“Norwegian Wood”− Murakami Haruki

Creato il 05 novembre 2013 da Temperamente

Sfloglio questo libro da una manciata di minuti, senza trovare un solo segno di matita che mi indichi una frase da riportare, una citazione da ricordare: ho letto Norwegian Wood con così tanta foga, da non essere riuscita a distogliere l’attenzione per un attimo, nemmeno per quei secondi indispensabili per prendere la matita dalla scrivania. Ho bevuto questo romanzo giapponese di notte, come fosse del sakè, senza rendermi conto che era lui a prosciugare me, stimolando sempre più la mia sete; perché Norwegian Wood possiede la trasparenza dell’acqua ghiacciata e, al contempo, l’asprezza di una lama affilata. Non ho sottolineato alcuna frase durante la mia lettura forse perché le immagini create dallo scrittore non sono mai immobili, indirizzate a risvegliare tutti i sensi del lettore: ora suggerendogli il profumo di un fiore, adesso richiamandolo con un motivo musicale indelebile nei ricordi del protagonista.

La scrittura di Murakami, affrontata per la prima volta, è un’esperienza particolare: si avverte il passaggio drastico allo stile orientale, sconosciuto, mai provato prima, in cui il non detto regna e si accumula, risultando quasi più esplicito, e in cui i dialoghi sono la forza della descrizione delle emozioni.

Watanebe Tōru è la voce narrante di una storia che lo riguarda molto da vicino: tutto quello che accade lambisce profondamente il suo microcosmo, scalfendolo con colpi sempre più pungenti. Le donne della sua vita saranno dissimili, ugualmente problematiche, ma opposte nell’affrontare i dolori che pungolano il loro passato così come il loro presente. In Norwegian Wood si parla di ragazzi che sono già adulti ma che vorrebbero tanto non essere cresciuti accompagnati dal dolore.

Si parla di vita, e di morte, protagonista della vita stessa.

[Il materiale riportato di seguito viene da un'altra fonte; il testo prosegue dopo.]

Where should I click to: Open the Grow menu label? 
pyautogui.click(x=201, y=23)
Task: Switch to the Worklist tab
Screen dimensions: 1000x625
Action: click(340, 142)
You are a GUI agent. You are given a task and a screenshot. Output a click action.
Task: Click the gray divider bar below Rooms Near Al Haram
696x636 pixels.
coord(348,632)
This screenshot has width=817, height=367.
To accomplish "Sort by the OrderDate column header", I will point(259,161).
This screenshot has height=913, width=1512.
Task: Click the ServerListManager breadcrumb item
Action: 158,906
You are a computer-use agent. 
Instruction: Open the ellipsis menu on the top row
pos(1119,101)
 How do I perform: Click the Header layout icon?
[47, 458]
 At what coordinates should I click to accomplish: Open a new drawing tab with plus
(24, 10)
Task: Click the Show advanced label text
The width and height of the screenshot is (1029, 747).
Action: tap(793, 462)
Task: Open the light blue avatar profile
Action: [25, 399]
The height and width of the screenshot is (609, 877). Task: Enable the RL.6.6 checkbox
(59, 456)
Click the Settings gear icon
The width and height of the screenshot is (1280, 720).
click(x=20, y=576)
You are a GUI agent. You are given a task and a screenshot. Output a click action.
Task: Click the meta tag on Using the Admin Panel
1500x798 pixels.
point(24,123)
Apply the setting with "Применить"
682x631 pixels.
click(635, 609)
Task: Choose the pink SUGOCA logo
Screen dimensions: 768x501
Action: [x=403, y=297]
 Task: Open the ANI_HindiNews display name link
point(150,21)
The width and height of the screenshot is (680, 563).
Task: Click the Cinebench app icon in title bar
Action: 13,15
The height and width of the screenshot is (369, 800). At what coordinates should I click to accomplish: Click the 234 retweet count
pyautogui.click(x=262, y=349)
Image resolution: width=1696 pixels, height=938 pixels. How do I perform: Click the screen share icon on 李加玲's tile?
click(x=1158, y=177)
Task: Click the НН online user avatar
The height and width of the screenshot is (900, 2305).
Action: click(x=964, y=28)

Si potrebbero raccontare molte cose di questo romanzo scritto ad arte da Murakami Haruki, come il perché si intitoli Norwegian Wood, riprendendo una canzone dei Beatles; si potrebbe parlare ancora di Watanabe (primo protagonista di Murakami in possesso di un nome), del suo amore per i romanzi americani, primo fra tutti Il Grande Gatsby di Fitszagerald; del suo migliore amico, Kizuki, o del motivo che lo spinge ad andare a trovare una ragazza ricoverata in una casa di recupero psichiatrico; si potrebbe parlare della metropolitana di  Tokyo e delle sue infinite diramazioni, fermate, vite. Ma sarebbe meglio non farlo, poiché il romanzo con il quale Murakami ha iniziato ad avvicinarsi di più all’elemento umano merita di essere scoperto dai suoi lettori e non svelato da una redattrice, la quale può soltanto consigliarvi di leggerlo in piena notte, quando regna il silenzio, così che le pagine possano raccontarvi il loro segreto, bisbigliando.